§ Extracto de la página
= = = = =
La Jornada Semanal, 22 de marzo de 1998
Hace años, el poeta colombiano Jorge Zalamea realizó una notable versión del libro Pájaros, de Saint-John Perse. Inspirada en ese empeño, la poeta española Esperanza López Parada, autora de El tercer día, viajó al país de Perse y regresó con esta singular colección de aves.
En 1910 un joven poeta, oculto bajo el sonoro seudónimo de Saint-John Perse, recibía en su casa de las Antillas las primeras pruebas de un texto que, enviado como regalo personal a André Gide, éste se había apresurado a editar en La Nouvelle Revue Franaise. El escrito, titulado Cohorte, festejaba en largas secuencias el vuelo y las especies de los pájaros de ultramar, los pájaros exóticos de las colonias. Pero había sido compuesto sólo en calidad de diversión, por placer, ``por el gesto solamente y sin intención literaria''.
El poeta, desolado, pide entonces a su amigo que lo retire de la publicación. A cambio, él sabrá recompensarle. Y, en efecto, poco después Gide encuentra en su correo la fotografía de un árbol de la especie de las Oreodoxa -árbol de los más bellos aunque ``atormentado por la vecindad del mar''-, que Perse ha ordenado plantar y bautizar como él en una isla perdida. ``De este modo -le convence- vuestro nombre conocerá la alegría de no significar nada.''
Tendrá que pasar tiempo antes de que Saint-John Perse desempolve aquel viejo texto y, renovándolo enteramente, lo publique, acompañado esta vez con doce aguafuertes a color de Georges Braque, a los que sirve de comentario. Oiseaux aparece en París en 1962, gracias a la Société d'ditions d'art, pero ya había sido adelantado ese mismo año, por justicia poética, en el número de diciembre de la Revue.
Entre una fecha y otra, tantas cosas le ocurrían al poeta: viajaba por tres continentes, ocupaba la secretaría de la embajada en Pekín, se refugiaba en Estados Unidos, obtenía un premio. El ave seguía hurtándose, seguía escapando de su lugar en el verso. Se necesitarán días, un continuo acecho y la mediación de un pintor, para que alcance su sitio exacto dentro de él y para que en él se le averigüe y se le ofrezca la nomenclatura más justa.
= = = = =
§ Tarea a
Imprime sin cambios el fragmento del extracto sobre Saint-John Perse que empieza con "Entre una fecha" y sigue hasta "nomenclatura más justa.".

§ Datos de elementos y ubicación del texto
= = = = =
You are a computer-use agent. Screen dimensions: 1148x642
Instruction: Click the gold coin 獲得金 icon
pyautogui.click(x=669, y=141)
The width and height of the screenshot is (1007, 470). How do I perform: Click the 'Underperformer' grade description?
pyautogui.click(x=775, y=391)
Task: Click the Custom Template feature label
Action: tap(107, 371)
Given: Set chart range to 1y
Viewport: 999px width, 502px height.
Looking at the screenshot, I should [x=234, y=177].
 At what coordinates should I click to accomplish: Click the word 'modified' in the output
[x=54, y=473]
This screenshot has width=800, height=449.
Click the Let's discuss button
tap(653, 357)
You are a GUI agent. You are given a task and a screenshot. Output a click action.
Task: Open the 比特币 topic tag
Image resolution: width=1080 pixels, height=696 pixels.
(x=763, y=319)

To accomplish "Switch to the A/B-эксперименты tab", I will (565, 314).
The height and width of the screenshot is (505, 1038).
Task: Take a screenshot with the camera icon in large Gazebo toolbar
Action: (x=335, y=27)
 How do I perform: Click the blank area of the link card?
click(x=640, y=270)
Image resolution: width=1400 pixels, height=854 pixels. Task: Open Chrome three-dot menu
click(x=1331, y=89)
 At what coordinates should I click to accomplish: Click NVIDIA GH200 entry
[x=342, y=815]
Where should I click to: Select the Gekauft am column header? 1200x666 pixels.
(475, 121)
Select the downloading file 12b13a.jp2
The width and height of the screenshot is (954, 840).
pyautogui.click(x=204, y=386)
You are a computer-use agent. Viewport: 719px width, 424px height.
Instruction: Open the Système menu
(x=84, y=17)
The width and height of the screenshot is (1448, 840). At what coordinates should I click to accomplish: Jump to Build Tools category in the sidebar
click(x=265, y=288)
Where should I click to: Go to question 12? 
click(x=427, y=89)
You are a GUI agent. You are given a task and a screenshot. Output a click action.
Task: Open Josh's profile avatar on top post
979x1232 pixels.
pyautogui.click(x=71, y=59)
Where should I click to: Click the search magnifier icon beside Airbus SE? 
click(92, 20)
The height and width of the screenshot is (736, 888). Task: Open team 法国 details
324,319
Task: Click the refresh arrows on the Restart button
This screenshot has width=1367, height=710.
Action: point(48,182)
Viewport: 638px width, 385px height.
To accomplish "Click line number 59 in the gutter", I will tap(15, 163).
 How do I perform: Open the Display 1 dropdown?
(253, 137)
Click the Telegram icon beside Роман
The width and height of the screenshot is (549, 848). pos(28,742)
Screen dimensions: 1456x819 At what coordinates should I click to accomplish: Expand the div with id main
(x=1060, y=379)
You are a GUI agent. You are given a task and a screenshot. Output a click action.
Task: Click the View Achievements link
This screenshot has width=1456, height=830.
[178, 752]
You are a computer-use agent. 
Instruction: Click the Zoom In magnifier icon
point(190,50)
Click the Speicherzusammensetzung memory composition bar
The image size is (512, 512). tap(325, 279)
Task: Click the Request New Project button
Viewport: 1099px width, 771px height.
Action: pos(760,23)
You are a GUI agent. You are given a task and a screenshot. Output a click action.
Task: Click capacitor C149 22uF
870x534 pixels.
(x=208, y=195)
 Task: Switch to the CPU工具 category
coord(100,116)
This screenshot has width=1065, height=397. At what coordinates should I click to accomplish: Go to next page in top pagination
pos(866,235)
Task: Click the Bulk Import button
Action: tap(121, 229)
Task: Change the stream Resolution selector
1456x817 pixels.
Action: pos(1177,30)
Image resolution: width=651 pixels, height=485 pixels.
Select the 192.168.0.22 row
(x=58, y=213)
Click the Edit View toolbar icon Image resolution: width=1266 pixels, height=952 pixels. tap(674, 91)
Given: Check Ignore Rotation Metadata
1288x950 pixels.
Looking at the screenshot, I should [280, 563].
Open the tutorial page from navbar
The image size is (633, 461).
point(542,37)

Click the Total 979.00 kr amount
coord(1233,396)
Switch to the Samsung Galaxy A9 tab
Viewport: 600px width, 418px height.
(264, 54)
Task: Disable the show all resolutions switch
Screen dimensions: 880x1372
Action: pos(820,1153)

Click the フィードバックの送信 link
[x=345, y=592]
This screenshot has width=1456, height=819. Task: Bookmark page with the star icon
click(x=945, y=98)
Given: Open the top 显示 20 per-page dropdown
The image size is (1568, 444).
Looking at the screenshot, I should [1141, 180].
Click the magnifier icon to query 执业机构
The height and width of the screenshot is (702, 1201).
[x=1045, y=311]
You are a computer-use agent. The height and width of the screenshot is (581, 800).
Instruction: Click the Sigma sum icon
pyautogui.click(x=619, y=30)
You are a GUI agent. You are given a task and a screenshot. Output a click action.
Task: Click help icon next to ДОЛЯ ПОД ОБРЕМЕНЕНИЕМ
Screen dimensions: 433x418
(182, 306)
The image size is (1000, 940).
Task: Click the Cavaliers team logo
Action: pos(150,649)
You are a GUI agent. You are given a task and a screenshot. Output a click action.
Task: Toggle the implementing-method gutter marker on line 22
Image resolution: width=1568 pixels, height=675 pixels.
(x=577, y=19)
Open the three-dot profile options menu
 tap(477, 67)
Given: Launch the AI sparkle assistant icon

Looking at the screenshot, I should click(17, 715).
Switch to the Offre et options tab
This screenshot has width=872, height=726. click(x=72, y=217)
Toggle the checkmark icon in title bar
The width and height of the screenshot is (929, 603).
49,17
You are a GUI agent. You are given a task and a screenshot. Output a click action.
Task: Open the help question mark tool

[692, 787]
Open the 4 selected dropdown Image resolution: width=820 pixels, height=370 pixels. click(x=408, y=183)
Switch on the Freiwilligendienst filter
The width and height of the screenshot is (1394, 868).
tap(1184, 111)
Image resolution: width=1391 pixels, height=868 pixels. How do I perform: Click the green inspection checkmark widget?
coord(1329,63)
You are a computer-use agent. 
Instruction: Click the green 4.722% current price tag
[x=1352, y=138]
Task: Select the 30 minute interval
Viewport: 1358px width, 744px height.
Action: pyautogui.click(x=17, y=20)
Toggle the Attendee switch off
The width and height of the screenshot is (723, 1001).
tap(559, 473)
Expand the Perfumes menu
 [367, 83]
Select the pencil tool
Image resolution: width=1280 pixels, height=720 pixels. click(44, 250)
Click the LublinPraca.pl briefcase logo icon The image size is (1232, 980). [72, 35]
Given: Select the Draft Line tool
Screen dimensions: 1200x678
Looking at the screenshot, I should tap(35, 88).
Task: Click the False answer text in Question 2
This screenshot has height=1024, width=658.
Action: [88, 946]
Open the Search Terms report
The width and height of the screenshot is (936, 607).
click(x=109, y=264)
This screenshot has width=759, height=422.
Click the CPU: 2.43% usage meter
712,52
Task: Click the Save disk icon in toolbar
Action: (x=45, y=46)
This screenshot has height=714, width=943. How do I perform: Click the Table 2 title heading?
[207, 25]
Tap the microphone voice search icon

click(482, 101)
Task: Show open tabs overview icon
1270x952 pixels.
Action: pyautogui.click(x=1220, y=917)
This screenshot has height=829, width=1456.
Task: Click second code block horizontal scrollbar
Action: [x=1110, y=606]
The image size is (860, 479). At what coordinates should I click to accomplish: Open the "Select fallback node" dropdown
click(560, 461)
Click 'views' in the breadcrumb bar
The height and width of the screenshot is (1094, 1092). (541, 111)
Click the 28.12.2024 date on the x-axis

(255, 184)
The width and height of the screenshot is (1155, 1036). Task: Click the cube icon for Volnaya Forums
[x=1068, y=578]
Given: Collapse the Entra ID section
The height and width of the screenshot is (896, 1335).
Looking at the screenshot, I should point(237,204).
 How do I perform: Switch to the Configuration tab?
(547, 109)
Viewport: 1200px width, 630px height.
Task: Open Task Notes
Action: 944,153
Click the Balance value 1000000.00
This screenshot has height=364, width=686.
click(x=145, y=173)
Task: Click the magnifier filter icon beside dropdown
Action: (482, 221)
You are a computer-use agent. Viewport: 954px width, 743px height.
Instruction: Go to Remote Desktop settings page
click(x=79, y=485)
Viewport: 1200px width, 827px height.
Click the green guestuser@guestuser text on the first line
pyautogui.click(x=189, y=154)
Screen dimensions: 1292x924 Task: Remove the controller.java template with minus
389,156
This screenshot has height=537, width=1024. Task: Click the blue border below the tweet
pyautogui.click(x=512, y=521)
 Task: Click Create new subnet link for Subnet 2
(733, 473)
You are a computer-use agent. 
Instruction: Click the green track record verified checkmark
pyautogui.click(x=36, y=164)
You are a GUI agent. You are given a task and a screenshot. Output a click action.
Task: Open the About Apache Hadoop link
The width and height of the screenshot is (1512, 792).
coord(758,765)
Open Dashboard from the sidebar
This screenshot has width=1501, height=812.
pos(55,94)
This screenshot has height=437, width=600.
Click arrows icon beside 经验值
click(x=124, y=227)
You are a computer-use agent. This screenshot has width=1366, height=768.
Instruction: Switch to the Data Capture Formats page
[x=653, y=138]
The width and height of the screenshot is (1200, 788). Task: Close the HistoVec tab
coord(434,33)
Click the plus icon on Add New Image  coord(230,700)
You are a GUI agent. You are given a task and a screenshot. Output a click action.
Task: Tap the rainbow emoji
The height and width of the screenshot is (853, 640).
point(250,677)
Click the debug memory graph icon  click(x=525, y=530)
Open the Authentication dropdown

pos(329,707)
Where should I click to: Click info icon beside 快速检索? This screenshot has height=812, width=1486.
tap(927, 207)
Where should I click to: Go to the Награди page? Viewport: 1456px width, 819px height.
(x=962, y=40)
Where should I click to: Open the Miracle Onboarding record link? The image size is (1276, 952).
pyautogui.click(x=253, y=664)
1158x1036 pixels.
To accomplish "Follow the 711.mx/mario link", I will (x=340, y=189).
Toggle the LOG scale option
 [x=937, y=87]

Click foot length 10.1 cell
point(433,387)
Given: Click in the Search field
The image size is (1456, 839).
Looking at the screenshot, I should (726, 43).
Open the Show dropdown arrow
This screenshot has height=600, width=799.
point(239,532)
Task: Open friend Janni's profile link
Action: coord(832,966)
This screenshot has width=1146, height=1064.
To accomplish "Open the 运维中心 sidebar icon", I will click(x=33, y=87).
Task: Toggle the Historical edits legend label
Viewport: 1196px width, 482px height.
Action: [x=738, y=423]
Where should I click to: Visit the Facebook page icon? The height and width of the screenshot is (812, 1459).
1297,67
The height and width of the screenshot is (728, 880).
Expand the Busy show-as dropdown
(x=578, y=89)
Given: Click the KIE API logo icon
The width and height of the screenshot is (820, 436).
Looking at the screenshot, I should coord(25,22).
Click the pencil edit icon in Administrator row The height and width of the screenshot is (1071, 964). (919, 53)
= = = = =
§ Tarea b
Devuelve cada una de las filas que contengan la cadena "help", teniendo en cuenta mayúsculas y minúsculas.

§ Resultado del ejercicio a
Entre una fecha y otra, tantas cosas le ocurrían al poeta: viajaba por tres continentes, ocupaba la secretaría de la embajada en Pekín, se refugiaba en Estados Unidos, obtenía un premio. El ave seguía hurtándose, seguía escapando de su lugar en el verso. Se necesitarán días, un continuo acecho y la mediación de un pintor, para que alcance su sitio exacto dentro de él y para que en él se le averigüe y se le ofrezca la nomenclatura más justa.

§ Resultado del ejercicio b
Task: Click help icon next to ДОЛЯ ПОД ОБРЕМЕНЕНИЕМ
Task: Open the help question mark tool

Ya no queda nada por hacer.